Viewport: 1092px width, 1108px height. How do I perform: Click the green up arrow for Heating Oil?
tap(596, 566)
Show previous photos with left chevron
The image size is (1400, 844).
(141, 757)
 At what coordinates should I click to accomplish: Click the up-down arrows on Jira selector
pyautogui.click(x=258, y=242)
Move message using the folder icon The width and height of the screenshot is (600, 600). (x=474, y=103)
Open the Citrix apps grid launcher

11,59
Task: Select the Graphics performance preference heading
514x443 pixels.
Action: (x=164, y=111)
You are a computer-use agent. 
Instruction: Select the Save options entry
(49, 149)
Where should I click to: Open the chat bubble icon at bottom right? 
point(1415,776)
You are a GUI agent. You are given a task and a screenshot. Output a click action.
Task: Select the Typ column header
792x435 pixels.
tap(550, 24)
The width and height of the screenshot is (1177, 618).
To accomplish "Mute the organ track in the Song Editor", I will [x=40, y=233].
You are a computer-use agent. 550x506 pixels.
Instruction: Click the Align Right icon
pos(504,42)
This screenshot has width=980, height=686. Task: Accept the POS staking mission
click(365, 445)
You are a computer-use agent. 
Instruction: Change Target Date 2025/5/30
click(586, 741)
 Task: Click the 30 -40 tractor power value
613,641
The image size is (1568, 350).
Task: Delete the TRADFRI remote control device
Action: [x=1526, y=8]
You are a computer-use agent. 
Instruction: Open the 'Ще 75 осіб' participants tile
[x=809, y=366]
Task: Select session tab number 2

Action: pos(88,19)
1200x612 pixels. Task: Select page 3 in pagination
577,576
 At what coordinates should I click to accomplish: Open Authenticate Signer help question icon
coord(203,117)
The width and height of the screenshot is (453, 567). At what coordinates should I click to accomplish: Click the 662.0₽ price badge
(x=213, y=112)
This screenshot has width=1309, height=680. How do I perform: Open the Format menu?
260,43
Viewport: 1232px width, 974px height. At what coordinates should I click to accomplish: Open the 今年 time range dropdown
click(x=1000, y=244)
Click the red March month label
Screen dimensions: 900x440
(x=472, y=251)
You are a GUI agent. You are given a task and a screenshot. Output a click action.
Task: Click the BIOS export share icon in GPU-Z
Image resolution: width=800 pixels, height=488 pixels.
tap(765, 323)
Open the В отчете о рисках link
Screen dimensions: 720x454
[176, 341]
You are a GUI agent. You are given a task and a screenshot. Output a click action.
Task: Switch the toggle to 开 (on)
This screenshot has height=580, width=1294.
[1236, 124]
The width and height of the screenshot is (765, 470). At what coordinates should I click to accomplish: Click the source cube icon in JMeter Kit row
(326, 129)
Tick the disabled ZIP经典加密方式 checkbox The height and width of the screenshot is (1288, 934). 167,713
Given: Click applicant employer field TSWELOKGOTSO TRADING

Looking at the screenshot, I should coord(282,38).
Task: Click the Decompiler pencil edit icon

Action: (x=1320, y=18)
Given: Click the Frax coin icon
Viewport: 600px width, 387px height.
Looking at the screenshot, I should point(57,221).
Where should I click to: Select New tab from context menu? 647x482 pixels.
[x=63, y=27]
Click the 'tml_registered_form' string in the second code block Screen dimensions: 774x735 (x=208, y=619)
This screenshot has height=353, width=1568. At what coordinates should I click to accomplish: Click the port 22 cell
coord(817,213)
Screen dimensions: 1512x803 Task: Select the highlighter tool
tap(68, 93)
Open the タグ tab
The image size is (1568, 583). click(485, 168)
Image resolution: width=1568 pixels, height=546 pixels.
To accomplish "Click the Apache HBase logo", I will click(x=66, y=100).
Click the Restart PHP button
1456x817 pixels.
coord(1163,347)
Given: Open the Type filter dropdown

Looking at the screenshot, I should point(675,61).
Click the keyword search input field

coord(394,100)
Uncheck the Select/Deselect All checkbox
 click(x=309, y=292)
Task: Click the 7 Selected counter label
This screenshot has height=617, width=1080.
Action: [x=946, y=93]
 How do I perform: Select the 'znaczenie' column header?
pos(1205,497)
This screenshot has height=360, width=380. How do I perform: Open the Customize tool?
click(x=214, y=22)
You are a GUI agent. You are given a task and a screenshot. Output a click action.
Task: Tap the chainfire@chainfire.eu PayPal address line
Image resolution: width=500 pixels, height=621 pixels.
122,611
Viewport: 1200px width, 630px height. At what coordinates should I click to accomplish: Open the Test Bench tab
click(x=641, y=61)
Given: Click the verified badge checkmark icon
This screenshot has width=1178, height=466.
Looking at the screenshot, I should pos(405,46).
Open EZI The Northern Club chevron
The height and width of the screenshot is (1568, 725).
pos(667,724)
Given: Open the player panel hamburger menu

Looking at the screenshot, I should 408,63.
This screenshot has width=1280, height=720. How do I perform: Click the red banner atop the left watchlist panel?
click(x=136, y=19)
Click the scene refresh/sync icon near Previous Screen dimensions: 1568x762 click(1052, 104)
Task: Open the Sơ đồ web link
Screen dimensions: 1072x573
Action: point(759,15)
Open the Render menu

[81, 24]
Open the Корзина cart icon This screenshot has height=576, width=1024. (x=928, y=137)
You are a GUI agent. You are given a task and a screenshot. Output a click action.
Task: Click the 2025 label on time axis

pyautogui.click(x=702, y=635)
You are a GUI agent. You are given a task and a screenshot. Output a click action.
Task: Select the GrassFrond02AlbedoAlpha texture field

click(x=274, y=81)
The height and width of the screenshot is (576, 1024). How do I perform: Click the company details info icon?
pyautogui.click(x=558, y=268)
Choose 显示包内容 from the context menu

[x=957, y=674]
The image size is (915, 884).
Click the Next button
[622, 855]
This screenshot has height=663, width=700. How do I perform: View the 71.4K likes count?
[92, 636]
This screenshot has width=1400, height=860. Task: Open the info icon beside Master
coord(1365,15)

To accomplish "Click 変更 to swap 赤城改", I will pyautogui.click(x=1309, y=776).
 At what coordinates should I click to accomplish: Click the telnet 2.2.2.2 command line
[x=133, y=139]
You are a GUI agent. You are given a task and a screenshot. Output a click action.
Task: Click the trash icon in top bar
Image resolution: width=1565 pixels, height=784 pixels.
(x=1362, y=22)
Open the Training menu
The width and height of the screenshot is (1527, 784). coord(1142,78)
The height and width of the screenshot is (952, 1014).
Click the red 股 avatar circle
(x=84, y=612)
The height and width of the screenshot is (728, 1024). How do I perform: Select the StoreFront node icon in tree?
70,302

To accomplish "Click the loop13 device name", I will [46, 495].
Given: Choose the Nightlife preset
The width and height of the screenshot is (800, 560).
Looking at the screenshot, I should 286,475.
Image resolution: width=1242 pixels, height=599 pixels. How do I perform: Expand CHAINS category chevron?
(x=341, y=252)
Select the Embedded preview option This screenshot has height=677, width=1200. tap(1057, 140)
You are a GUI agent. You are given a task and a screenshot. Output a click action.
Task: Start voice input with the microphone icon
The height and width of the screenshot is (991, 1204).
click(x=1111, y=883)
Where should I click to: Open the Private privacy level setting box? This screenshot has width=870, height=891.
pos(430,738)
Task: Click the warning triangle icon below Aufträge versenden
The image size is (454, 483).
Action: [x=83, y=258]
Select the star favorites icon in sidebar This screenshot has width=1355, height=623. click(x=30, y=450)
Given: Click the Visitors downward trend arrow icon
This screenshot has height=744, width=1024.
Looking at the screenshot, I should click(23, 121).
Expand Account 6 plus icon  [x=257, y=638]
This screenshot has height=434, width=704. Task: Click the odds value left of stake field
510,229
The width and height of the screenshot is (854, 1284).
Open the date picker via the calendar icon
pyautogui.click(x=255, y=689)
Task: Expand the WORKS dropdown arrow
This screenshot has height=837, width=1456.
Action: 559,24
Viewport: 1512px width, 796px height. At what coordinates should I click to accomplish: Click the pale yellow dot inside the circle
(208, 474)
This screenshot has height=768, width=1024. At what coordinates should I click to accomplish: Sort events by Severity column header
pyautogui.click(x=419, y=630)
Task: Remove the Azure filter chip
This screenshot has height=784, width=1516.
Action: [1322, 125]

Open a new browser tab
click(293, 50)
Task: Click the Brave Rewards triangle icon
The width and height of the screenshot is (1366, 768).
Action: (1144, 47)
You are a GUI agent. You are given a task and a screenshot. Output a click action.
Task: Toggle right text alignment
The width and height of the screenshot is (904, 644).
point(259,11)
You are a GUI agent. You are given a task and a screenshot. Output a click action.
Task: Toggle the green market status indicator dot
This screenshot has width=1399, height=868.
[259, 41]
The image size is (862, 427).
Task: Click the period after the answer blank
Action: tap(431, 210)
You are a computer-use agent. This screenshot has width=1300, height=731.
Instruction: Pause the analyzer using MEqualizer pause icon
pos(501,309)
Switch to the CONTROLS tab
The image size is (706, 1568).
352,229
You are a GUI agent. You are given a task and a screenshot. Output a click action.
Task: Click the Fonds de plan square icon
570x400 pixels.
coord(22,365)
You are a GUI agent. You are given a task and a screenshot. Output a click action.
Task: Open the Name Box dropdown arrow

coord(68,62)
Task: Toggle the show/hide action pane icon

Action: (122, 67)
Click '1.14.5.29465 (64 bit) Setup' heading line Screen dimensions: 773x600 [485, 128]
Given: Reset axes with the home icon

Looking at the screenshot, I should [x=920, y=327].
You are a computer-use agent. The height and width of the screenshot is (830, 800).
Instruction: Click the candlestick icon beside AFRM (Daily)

● EXERCISE
Every line in the records above that contains the word "triangle" should be copied out.

● OUTPUT FOR THIS EXERCISE
Task: Click the warning triangle icon below Aufträge versenden
Task: Click the Brave Rewards triangle icon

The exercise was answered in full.